--- Dataset records ---

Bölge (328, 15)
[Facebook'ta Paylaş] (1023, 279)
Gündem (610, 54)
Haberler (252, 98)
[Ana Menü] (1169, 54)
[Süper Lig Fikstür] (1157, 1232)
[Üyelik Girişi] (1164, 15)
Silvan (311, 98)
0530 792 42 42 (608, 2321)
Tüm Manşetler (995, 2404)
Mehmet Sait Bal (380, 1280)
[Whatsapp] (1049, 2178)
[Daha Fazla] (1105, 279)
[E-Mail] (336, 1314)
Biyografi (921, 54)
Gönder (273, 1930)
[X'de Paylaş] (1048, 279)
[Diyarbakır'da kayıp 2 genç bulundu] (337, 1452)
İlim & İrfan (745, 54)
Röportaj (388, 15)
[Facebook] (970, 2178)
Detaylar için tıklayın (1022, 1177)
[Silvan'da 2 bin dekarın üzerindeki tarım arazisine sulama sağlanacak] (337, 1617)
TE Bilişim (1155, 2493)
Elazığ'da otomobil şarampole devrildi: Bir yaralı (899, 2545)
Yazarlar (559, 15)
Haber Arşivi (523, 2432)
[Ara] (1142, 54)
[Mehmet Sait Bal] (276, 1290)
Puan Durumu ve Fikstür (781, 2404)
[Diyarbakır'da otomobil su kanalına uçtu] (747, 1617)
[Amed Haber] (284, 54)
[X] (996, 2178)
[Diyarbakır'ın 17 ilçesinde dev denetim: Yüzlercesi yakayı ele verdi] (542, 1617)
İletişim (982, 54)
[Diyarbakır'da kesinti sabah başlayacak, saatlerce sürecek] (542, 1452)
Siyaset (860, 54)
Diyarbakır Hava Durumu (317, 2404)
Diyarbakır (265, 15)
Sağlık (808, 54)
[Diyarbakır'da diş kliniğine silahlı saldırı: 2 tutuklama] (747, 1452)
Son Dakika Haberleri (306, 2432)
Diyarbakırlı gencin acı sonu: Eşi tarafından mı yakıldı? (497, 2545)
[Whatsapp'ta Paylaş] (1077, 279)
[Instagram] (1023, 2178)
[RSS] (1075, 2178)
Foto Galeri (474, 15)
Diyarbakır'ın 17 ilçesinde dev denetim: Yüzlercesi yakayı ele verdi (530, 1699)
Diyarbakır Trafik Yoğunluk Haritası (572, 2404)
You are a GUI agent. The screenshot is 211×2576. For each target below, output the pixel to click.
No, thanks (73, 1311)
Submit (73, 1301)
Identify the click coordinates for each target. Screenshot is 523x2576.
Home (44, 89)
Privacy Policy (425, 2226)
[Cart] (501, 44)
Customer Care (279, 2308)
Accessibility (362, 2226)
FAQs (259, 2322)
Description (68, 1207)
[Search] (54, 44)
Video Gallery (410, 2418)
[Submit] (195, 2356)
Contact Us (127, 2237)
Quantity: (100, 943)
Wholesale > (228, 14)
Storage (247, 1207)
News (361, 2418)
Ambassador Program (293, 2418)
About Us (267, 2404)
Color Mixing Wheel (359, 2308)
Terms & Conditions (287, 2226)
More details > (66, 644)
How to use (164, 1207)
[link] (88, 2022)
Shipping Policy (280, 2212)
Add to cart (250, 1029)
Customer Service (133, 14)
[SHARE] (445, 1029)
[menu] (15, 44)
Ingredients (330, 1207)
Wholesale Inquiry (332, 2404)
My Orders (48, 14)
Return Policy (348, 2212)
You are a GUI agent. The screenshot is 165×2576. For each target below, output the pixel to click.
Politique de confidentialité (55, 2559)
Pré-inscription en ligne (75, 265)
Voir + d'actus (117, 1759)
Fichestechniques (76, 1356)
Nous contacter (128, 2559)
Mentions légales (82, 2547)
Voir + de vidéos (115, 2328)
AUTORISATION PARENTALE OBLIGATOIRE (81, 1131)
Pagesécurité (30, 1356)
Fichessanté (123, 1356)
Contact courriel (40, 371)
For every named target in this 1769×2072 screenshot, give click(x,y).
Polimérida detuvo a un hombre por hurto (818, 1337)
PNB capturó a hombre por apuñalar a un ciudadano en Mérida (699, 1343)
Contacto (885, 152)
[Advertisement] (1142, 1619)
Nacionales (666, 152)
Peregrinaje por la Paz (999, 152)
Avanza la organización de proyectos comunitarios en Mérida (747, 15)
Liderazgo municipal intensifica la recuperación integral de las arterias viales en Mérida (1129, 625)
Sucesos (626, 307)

---

Assignment: Your answer should consist only of the lines from the one with "AUTORISATION PARENTALE OBLIGATOIRE (81, 1131)" through the last line of the entries above, retyped exactly.

Task response:
AUTORISATION PARENTALE OBLIGATOIRE (81, 1131)
Pagesécurité (30, 1356)
Fichessanté (123, 1356)
Contact courriel (40, 371)
For every named target in this 1769×2072 screenshot, give click(x,y).
Polimérida detuvo a un hombre por hurto (818, 1337)
PNB capturó a hombre por apuñalar a un ciudadano en Mérida (699, 1343)
Contacto (885, 152)
[Advertisement] (1142, 1619)
Nacionales (666, 152)
Peregrinaje por la Paz (999, 152)
Avanza la organización de proyectos comunitarios en Mérida (747, 15)
Liderazgo municipal intensifica la recuperación integral de las arterias viales en Mérida (1129, 625)
Sucesos (626, 307)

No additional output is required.